Start of Block

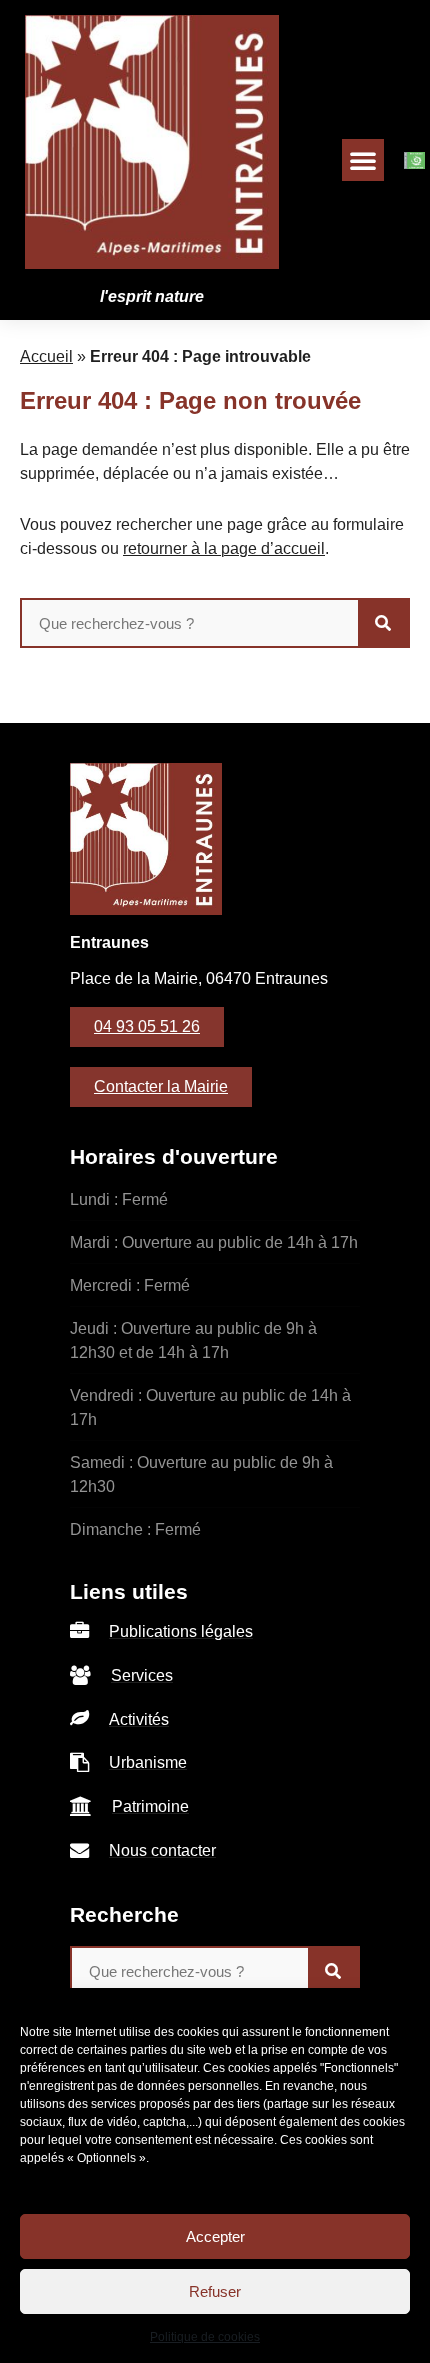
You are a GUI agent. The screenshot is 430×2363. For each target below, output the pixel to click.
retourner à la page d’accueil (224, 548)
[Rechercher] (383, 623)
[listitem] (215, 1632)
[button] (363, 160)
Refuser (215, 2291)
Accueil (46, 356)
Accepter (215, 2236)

End of Block
Start of Block

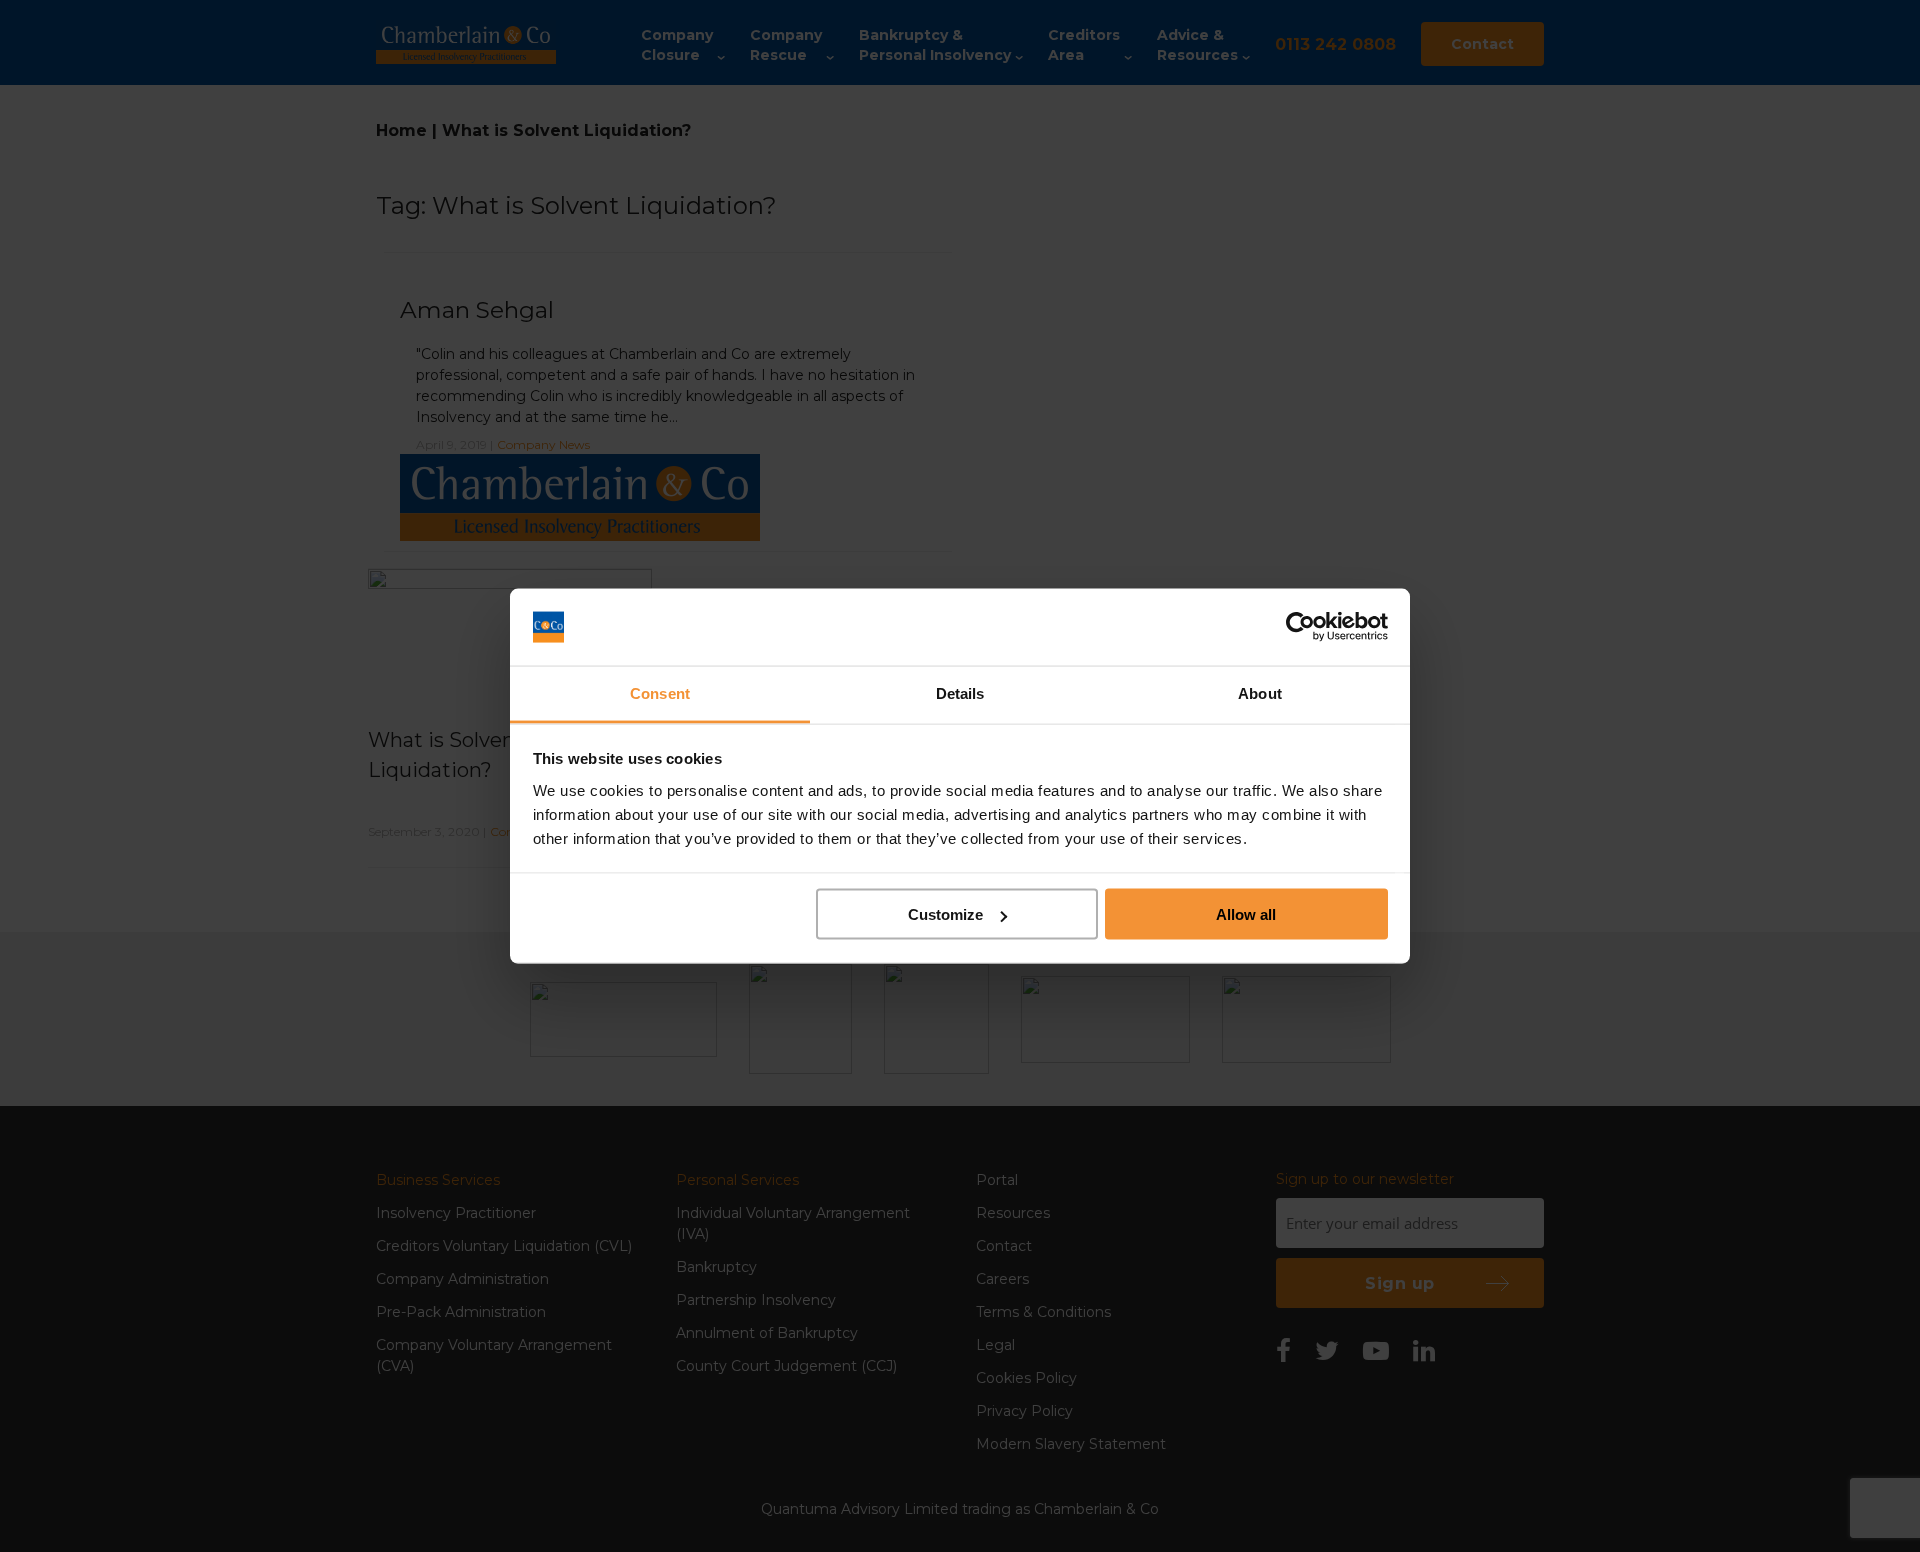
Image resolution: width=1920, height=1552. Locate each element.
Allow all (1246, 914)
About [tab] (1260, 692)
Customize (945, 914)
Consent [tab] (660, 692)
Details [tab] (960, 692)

End of Block

> **What the task asks**: Please transcribe only the lines in the records above running from the line that has "[Rechercher] (383, 623)" through the line that has "Accepter (215, 2236)", both included, exactly as they appear.

> **Exercise solution**:
[Rechercher] (383, 623)
[listitem] (215, 1632)
[button] (363, 160)
Refuser (215, 2291)
Accueil (46, 356)
Accepter (215, 2236)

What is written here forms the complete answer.